Joe Gerlach

Biographical details
- Born: June 29, 1913 Grand Forks, North Dakota, U.S.
- Died: March 8, 1993 (aged 79) Winona, Minnesota, U.S.
- Alma mater: University of Wisconsin (1934)

Coaching career (HC unless noted)

Football
- 1944–1945: Dickinson State
- 1956–1957: Stout State

Basketball
- 1939–1941: Alaska–Fairbanks
- 1947–1949: Minnesota–Duluth
- 1956–1958: Stout State
- 1958–1961: Winona State

Baseball
- 1957–1958: Stout State
- 1959–1961: Winona State

Ice hockey
- 1940–1941: Alaska–Fairbanks

Head coaching record
- Overall: 10–14–3 (football) 55–85 (basketball) 51–47 (baseball)

= Joe Gerlach =

American sports coach

Joseph Sherman Gerlach (June 29, 1913 – March 8, 1993) was an American football, basketball, baseball and ice hockey coach.
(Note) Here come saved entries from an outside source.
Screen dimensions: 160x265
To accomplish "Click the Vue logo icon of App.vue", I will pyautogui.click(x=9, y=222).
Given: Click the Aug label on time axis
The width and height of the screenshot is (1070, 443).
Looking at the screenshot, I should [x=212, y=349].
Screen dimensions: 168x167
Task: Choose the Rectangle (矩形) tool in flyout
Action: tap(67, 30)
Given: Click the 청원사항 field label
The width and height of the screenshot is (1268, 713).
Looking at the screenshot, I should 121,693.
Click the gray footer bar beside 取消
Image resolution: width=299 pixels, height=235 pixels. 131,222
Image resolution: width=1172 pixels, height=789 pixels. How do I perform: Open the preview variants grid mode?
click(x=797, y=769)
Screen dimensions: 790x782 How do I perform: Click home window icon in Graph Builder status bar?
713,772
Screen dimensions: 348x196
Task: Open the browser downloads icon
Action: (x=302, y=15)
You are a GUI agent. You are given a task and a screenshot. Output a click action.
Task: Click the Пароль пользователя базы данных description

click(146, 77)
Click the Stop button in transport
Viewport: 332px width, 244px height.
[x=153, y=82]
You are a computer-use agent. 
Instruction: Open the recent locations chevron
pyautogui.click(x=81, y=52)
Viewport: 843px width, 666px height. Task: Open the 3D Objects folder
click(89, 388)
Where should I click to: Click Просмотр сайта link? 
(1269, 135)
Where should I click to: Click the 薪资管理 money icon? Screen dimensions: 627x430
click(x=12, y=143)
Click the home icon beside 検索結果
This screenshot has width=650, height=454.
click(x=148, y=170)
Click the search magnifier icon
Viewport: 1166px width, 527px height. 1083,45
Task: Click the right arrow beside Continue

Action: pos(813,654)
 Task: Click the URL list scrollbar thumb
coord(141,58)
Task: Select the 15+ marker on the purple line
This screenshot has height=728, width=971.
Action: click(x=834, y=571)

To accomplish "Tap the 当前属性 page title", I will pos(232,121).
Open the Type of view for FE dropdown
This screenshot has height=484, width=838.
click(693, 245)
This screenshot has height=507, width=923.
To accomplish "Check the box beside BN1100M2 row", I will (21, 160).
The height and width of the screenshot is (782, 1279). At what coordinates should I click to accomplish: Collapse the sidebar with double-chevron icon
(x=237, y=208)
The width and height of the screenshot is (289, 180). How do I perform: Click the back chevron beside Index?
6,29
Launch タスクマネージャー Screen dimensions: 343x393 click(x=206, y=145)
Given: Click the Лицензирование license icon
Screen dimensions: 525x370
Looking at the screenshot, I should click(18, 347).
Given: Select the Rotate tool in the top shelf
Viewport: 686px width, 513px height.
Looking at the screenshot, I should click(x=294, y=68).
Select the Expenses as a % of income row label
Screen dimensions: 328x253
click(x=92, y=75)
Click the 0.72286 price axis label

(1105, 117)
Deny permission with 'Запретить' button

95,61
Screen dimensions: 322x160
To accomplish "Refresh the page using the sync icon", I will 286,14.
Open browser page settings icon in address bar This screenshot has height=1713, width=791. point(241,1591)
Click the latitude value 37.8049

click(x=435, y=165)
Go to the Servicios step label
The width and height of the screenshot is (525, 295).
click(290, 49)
He served as the head football coach at Dickinson State University from 1944 to 1945 and at Stout State College, now the University of Wisconsin–Stout, from 1956 to 1957, compiling a career college football record of 10–14–3.

==Coaching career==
Gerlach was the fourth head football coach for the Dickinson State Blue Hawks located in Dickinson, North Dakota and he held that position for two seasons, from 1944 until 1945. His coaching record at Dickinson State was 2–3–2.